Included Investec Equity

  • The overall Fund has a more defensive position relative to the market with the underlying managers holding a small amount of cash and being overweight resources. Investec has a similar position but has higher weightings to shares that they really like. They have demonstrated that their portfolio mix is flexible, especially in the context of the other underlying managers in the overall Fund
  • We like increased flexibility of Investec, which is a result of their differentiated investment process. Investec focuses on the direction and magnitude of company earnings forecasts, which are derived by their highly experienced analysts
  • By focusing on earnings revisions, Investec has a momentum bias. This is a characteristic we would like to add to the overall STANLIB Multi-Manager SA Equity Fund. We believe that the inclusion of Investec will widen the tracking risk of the Fund, to within our target range of between 2% and 4%

Reduced Prudential’s strategic allocation from 22.5% to 18%

  • Prudential’s relative value approach has produced good returns for the Fund. Their investment approach and strong house factors make them a good anchor in the Fund
  • From a risk management perspective, we reduced their weight in line with Coronation, Truffle, Investec and Visio, in order to create a more uniform allocation to our active managers
  • In addition, Prudential’s investment approach makes them more benchmark cognisant.

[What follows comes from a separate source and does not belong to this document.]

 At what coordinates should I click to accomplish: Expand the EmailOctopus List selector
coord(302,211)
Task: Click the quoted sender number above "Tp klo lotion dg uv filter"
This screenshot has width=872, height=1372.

By reducing their strategic weight in the portfolio, we again increase the tracking risk of the overall Fund, which in turn increases the potential to achieve our alpha target of 2%

Reduced Foord’s strategic weight from 17.5% to 12.5%

  • Given the persistently weak local economy, Foord prefers companies with offshore earnings. Some of their large positions have been in British American Tobacco, Sasol and Aspen. These companies have faced regulatory or company specific headwinds, which has negatively impacted Foord’s performance
  • Companies that derive a large portion of their earnings offshore – known as rand hedges – typically do better as the rand weakens. Over the three-year period to July 2019, the rand has only depreciated 1.3% relative to the US dollar and thus, not playing in Foord’s favour
  • Of more significance, many of the returns in the local market have come from resources, a sector where Foord has been underweight
  • For these reasons Foord underperformed the Fund’s Capped SWIX benchmark, as well as the other underlying managers. Their weight in the Fund has therefore, settled close to 12.5%
  • Foord is positioned differently to the other managers in the Fund and we believe their performance could come through if the rand weakens significantly. However, their differentiation also implies the potential for higher tracking risk. Given the other changes noted above, we will manage this risk by keeping Foord’s strategic weight at 12.5%

The Fund has a robust blend of managers with different approaches to equity selection. Three of the managers – Coronation, Truffle and Visio – are long-term value managers that focus on bottom-up stock analysis. We believe this approach has the potential to outperform the benchmark through various market cycles over time. These managers, however, typically have a less consistent alpha profile. Therefore, these managers have been complemented by Prudential’s relative value approach that generally produces a more consistent alpha profile. Investec is likely to outperform when shares with good earnings growth, drive the market – a more momentum-oriented market.